26 Gennaio 2024

Intervista a Gadi Luzzatto Voghera, direttore della Fondazione CDEC, sul Giorno della memoria

Giornata della Memoria «Troppa retorica non aiuta»

Gadi Luzzatto Voghera, storico dell’ebraismo, direttore del Cdec dal 2016 «La legge utile fa riflettere su una responsabilità storica del nostro Paese»

MILANO «II Giorno della Memoria e la Shoah? Aiuta a riflettere su una responsabilità storica del nostro Paese e di coloro che l’abitavano all’epoca, un comportamento grave di discriminazione che ha portato tante persone alla morte, e a una sorta di automutilazione della civiltà italiana, un evento che l’Italia contemporanea non può far finta che non ci sia stato». Gadi Luzzatto Voghera è dal 2016 direttore della Fondazione CDEC (Centro documentazione ebraica contemporanea con sede al Memoriale della Shoah), ed è uno storico dell’ebraismo e dell’età contemporanea. Autore di diversi libri, uno degli ultimi “Antisemitismo a sinistra”. Domani è il “Giorno della Memoria” istituito con la legge 211 del 20 luglio 2000, per ricordare la data dell’abbattimento dei cancelli di Auschwitz (27 gennaio 1945) e commemorare la Shoah, vale a dire la persecuzione, la deportazione, la prigionia e lo sterminio dei cittadini ebrei.

Professore, sono passati 24 anni, a che punto siamo? E come spiegare l’unicità della Shoah evitando paragoni impropri con quanto sta accadendo a Gaza?

• **Compito assegnato**: Come diventa il passo dell'intervista da "Professore, sono passati" fino a "accadendo a Gaza?" compreso, se si cambia "Professore" in "Dottore"? Le righe riportate qui sotto non sono necessarie.

• **Dati forniti**:

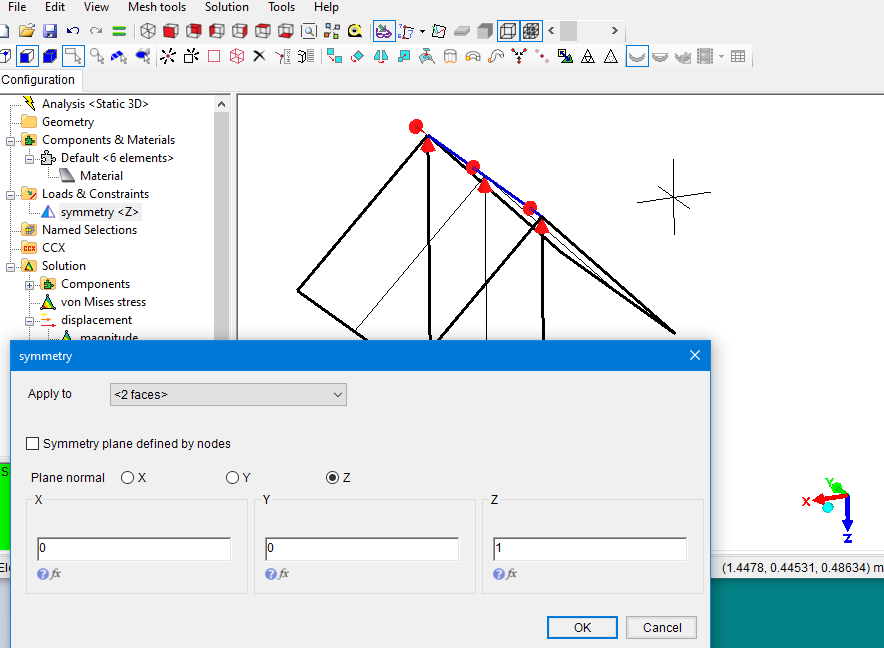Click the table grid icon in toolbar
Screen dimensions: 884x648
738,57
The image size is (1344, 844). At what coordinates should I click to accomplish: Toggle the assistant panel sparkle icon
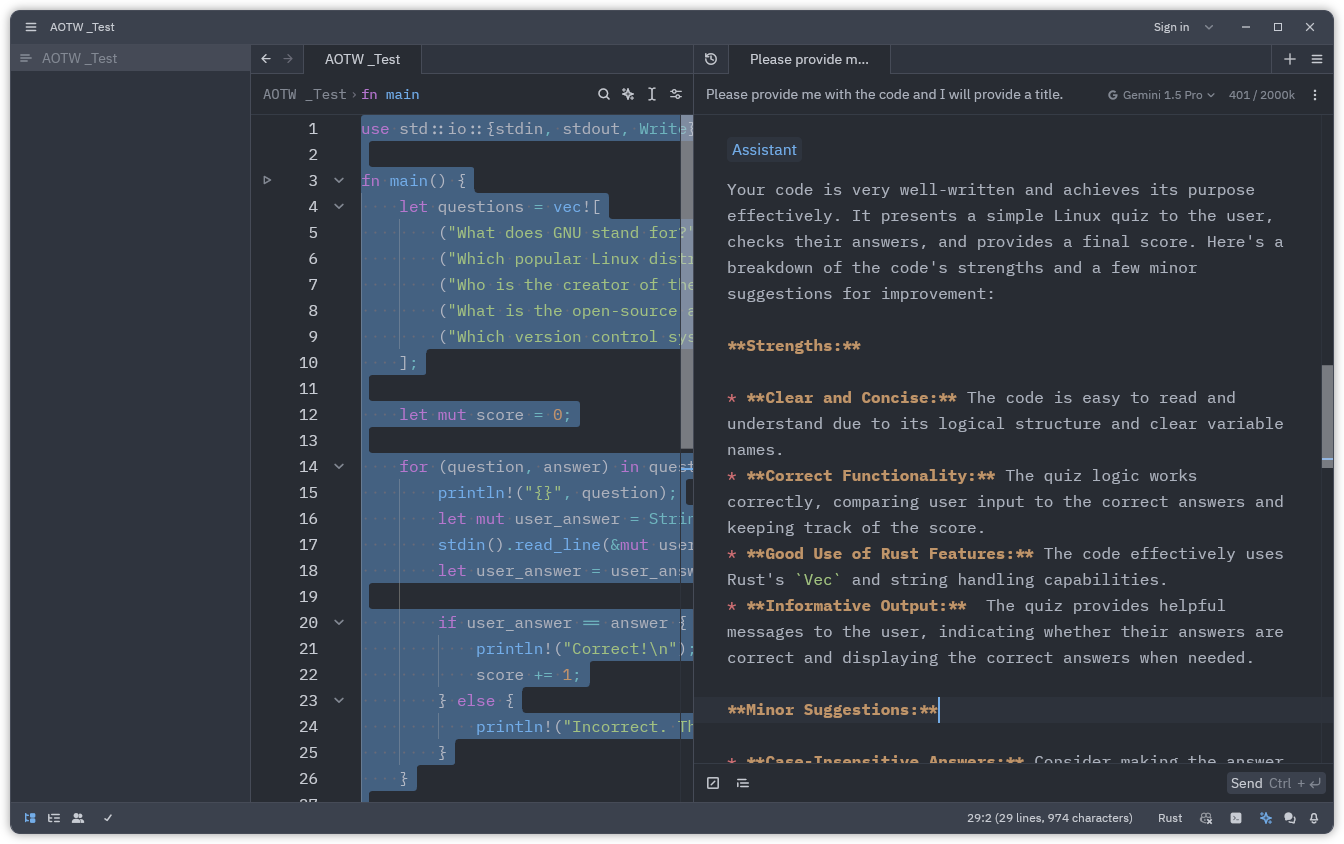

• **Risposta al compito**:
Dottore, sono passati 24 anni, a che punto siamo? E come spiegare l’unicità della Shoah evitando paragoni impropri con quanto sta accadendo a Gaza?